§ Study text:
The Joy of Friendships

 The time of me finishing up this blog we would have been a little over a week from our Friendsgiving! Often time we go through life and we forget the value and JOY that friendships can bring. At the Friendsgiving there were women of all ages, cultures, careers it was such a beautiful sight! At various tables there were young adults, stay at home mothers, medical professionals, counselors, military personnel, retired professionals and other various careers. Sometimes we think friendships are just for kids but for life to be rich and full it’s vital that we cultivate healthy friendships in all seasons of our lives.

 How do we do that? First we have to recognize that having a friendship takes time and it’s an investment. Often time we want the benefit of friends, but we don’t want the process that it takes to maintain friendships. As adults it can be more challenging to make and maintain friendships due to work schedules but if we are intentional, we can be successful at it!

Here's five tips to making friends in our adulthood:

1)    Be willing to recognize that often our closest friends may have a opposite personality than we do, which is a blessing because where we are weak, they are strong in, and vice versa. Don’t fall into the trap of trying to find someone that’s just like you because if you do you may end up missing out on life’s greatest blessing!

§ Record excerpts:
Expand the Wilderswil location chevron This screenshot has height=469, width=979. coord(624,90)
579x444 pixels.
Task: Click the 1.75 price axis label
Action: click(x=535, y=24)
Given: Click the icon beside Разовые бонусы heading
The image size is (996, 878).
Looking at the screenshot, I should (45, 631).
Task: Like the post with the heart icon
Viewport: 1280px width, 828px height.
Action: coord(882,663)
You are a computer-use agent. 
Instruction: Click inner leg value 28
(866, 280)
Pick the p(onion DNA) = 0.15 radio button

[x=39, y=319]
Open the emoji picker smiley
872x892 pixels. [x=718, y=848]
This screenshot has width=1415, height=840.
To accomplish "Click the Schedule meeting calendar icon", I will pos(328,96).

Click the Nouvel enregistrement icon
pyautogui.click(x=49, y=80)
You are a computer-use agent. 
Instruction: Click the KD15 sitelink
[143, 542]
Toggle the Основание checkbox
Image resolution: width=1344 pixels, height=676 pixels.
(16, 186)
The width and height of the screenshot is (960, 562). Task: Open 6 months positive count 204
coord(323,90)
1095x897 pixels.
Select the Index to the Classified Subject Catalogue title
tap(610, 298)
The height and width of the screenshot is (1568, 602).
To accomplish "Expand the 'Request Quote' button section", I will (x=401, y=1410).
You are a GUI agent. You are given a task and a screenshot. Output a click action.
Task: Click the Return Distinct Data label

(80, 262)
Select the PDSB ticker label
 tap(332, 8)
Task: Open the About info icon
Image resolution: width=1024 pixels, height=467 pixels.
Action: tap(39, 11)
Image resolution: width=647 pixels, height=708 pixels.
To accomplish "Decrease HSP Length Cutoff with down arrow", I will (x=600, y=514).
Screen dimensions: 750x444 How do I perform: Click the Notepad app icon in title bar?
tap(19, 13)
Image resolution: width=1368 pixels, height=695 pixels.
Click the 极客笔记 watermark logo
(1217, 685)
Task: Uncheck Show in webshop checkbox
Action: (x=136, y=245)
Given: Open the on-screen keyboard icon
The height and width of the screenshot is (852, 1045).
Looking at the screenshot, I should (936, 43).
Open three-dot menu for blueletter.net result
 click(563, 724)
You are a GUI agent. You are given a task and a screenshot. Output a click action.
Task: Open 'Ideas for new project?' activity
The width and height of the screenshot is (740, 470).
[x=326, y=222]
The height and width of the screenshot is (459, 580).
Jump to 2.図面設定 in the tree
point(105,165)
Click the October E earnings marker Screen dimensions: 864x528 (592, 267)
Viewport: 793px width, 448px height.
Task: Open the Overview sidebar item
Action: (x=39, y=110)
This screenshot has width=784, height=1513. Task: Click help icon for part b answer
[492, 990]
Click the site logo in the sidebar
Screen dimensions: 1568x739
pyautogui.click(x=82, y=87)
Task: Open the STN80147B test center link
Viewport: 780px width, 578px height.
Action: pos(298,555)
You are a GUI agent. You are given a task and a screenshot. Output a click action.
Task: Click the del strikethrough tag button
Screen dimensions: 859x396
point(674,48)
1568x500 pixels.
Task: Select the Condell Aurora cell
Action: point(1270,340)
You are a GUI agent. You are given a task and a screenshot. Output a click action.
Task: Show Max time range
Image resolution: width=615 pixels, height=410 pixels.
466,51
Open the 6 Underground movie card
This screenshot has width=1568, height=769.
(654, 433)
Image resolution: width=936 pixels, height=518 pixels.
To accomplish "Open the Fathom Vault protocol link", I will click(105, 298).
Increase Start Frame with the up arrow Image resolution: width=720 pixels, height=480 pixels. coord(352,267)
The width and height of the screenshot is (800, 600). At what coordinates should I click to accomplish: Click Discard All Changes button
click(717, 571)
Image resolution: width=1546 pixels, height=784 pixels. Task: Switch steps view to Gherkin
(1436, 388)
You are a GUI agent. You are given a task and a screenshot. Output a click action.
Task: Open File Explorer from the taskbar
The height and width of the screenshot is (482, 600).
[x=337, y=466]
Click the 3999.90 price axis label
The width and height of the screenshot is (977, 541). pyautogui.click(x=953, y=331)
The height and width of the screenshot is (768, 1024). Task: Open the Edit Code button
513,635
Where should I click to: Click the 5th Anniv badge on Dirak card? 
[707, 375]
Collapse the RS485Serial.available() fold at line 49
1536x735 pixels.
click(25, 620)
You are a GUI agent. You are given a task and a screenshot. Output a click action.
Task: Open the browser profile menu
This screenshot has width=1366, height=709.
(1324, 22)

§ What you need to do:
Can you reproduce word for word the part of the friendship blog that opens with the words containing "How do we do" and closes with "life’s greatest blessing!"? The listing comes from a separate source unrelated to the friendship blog.

§ Answer space:
How do we do that? First we have to recognize that having a friendship takes time and it’s an investment. Often time we want the benefit of friends, but we don’t want the process that it takes to maintain friendships. As adults it can be more challenging to make and maintain friendships due to work schedules but if we are intentional, we can be successful at it!

Here's five tips to making friends in our adulthood:

1)    Be willing to recognize that often our closest friends may have a opposite personality than we do, which is a blessing because where we are weak, they are strong in, and vice versa. Don’t fall into the trap of trying to find someone that’s just like you because if you do you may end up missing out on life’s greatest blessing!